**WORK REQUIRED**
Search the data below for lines that include the word "Products" and state how many there are, nothing else.

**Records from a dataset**
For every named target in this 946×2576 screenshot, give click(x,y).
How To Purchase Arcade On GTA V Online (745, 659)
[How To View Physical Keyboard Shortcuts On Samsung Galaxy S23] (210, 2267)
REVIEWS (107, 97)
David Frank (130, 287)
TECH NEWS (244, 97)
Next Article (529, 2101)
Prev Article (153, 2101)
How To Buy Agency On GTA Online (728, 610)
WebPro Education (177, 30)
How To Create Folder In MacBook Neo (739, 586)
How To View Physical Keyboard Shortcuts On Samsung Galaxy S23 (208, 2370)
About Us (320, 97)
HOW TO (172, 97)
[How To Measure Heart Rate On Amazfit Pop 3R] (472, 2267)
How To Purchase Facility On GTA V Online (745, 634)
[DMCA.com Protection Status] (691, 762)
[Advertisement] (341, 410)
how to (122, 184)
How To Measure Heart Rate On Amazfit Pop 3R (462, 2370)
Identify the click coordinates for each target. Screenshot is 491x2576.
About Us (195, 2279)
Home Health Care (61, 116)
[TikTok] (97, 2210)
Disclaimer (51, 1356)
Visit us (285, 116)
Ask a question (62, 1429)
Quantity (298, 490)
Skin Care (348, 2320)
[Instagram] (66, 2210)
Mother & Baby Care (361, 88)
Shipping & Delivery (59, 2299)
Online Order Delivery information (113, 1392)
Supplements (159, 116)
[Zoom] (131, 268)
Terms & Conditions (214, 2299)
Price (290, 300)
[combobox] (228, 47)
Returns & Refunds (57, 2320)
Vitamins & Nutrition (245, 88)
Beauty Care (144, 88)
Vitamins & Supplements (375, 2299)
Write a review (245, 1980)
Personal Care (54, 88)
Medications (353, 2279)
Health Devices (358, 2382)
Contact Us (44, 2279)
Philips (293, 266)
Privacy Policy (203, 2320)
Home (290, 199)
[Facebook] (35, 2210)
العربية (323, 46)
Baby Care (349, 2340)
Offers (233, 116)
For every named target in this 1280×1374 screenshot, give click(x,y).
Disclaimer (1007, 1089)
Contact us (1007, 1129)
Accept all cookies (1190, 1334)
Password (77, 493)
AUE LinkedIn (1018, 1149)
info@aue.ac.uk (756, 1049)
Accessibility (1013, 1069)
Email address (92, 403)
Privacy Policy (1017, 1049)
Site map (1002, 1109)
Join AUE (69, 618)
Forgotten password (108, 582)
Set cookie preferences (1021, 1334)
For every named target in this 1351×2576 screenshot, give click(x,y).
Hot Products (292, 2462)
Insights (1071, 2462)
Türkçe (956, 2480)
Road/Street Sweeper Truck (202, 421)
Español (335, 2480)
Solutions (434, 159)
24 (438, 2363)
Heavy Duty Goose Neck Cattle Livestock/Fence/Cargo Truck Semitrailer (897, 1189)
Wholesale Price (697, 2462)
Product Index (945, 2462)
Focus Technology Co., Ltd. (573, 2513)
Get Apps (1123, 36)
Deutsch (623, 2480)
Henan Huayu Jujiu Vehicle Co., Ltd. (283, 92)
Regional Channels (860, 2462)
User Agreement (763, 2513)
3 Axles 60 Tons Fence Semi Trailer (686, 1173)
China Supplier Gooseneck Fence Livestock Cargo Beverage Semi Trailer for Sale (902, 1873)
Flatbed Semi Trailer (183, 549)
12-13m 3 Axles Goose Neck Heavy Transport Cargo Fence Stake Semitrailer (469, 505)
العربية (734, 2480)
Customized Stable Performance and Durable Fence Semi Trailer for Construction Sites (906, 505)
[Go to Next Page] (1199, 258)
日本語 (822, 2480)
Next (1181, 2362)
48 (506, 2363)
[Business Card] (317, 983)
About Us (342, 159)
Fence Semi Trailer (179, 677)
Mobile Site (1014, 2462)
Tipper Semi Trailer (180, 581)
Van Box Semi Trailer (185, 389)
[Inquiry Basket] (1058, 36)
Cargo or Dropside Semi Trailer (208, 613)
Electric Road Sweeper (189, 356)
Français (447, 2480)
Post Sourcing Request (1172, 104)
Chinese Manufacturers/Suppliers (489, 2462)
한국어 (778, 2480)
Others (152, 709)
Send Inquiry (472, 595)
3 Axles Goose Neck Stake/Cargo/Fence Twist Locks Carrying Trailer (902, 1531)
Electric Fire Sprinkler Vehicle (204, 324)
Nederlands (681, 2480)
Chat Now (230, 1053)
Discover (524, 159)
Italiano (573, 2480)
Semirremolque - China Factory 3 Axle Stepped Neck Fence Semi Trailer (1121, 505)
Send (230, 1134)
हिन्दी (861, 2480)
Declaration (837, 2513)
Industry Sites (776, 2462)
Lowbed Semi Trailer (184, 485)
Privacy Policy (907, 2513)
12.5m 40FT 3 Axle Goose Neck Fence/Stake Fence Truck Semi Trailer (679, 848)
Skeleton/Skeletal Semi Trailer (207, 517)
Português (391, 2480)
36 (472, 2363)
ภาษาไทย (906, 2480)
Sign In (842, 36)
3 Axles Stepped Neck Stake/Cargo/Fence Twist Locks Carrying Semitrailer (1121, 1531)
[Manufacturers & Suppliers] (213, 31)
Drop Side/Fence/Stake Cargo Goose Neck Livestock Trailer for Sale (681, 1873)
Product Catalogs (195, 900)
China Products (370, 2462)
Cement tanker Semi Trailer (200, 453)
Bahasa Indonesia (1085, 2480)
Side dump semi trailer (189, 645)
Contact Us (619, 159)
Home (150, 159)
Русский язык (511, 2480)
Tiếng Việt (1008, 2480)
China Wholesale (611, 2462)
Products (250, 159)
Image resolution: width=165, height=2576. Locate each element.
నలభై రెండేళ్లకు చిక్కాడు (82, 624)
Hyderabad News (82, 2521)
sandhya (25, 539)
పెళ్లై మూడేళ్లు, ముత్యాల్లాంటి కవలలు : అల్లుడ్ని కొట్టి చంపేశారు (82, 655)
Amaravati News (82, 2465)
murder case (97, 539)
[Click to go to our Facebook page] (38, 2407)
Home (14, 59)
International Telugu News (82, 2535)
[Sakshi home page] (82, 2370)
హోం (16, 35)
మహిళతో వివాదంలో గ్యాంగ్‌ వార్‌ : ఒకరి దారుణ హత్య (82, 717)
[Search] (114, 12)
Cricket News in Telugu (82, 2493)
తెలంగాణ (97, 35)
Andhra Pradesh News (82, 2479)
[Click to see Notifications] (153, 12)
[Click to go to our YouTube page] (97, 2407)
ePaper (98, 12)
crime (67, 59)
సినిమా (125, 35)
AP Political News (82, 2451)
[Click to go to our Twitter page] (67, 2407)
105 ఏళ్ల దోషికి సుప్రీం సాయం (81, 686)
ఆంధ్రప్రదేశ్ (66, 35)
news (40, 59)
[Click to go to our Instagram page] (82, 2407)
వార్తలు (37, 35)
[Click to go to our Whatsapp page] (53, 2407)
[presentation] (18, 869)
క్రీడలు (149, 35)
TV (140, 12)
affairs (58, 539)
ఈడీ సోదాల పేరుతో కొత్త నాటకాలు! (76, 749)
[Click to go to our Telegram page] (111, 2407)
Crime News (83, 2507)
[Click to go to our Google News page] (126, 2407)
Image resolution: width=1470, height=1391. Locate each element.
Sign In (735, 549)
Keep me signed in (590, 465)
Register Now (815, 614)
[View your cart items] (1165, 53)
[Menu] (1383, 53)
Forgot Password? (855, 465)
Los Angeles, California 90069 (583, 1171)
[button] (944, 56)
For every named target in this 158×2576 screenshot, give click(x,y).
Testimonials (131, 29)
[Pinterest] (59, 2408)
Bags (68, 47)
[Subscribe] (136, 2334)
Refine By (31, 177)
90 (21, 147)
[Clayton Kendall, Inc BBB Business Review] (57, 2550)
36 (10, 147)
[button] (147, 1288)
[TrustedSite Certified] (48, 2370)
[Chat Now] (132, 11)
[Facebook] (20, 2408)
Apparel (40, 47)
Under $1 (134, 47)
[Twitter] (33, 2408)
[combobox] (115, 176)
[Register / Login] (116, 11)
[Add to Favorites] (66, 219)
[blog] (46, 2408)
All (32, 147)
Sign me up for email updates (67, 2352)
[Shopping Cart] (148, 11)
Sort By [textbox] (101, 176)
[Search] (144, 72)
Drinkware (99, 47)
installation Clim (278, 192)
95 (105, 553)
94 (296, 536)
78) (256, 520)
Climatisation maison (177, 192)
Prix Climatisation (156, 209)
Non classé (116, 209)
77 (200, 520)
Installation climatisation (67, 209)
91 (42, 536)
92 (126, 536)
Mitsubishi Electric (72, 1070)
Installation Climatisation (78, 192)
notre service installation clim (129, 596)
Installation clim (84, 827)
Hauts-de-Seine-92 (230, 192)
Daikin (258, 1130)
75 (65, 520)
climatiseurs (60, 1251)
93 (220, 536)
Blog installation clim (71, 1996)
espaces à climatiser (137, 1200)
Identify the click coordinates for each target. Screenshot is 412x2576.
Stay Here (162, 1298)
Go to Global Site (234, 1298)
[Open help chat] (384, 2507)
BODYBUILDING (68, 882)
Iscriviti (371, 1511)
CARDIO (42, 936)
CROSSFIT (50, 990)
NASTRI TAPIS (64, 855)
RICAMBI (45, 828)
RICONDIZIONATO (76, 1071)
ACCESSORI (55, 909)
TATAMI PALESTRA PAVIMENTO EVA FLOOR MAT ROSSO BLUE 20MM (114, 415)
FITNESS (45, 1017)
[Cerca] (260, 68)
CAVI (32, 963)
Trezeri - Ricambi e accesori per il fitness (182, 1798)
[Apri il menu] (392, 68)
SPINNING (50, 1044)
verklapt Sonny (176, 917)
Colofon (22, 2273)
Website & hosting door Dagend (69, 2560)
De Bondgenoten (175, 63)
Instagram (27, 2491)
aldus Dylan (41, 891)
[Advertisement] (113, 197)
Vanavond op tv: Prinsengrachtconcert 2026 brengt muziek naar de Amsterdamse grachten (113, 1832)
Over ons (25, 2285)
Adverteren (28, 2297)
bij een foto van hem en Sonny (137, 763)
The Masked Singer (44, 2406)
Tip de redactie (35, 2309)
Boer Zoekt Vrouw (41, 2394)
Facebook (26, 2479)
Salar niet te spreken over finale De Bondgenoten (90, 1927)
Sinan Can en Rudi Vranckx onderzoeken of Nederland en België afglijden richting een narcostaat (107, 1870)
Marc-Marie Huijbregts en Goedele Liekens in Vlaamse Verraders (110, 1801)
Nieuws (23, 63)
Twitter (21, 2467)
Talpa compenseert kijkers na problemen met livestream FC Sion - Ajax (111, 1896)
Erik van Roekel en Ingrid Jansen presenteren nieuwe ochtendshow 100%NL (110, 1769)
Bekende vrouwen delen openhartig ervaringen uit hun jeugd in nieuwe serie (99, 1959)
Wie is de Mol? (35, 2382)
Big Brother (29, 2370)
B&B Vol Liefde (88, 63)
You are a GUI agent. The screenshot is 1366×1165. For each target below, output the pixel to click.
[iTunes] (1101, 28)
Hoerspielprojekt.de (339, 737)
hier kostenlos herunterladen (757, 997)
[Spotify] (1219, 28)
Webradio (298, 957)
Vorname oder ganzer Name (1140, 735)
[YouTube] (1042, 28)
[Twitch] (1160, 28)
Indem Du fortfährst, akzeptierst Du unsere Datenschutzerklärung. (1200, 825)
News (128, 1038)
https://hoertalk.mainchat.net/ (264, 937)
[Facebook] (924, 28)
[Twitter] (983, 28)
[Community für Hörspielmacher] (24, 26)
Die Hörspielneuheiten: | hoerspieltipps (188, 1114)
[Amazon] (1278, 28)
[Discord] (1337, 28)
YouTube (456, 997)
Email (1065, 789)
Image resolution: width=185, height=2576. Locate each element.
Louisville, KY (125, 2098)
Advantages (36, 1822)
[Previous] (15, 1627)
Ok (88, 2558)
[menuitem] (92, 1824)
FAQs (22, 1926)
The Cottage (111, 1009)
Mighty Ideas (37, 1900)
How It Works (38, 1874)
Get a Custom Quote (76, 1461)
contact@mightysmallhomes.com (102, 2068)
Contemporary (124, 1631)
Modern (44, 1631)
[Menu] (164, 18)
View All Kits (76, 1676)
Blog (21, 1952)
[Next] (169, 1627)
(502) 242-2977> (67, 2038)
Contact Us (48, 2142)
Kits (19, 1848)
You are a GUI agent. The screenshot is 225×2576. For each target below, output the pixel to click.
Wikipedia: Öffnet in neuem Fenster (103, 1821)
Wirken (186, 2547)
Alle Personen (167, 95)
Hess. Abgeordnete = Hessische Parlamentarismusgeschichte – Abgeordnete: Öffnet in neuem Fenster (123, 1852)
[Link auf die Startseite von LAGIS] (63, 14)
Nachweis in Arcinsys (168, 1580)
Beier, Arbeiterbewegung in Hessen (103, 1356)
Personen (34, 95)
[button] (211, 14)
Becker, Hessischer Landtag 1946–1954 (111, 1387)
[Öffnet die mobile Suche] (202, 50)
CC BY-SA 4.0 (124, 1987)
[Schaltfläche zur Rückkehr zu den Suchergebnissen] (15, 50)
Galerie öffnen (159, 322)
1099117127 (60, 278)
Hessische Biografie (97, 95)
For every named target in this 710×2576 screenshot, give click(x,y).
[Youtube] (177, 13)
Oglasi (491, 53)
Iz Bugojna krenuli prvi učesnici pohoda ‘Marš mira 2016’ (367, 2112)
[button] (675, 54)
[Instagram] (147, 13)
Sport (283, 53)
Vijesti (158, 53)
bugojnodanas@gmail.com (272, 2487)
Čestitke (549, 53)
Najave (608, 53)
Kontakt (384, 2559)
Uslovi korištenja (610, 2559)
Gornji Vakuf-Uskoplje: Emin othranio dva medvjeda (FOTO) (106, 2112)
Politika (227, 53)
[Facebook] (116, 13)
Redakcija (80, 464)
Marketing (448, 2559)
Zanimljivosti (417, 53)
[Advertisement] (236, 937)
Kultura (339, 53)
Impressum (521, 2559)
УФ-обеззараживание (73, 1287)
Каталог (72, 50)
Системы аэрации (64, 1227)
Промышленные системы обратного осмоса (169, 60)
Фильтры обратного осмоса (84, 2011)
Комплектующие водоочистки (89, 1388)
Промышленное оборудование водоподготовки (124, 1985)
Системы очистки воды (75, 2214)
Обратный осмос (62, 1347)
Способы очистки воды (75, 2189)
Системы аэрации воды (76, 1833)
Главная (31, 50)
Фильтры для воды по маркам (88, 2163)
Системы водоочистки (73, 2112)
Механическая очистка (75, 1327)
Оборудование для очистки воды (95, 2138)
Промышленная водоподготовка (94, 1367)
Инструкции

**ANSWER TO THIS TASK**
3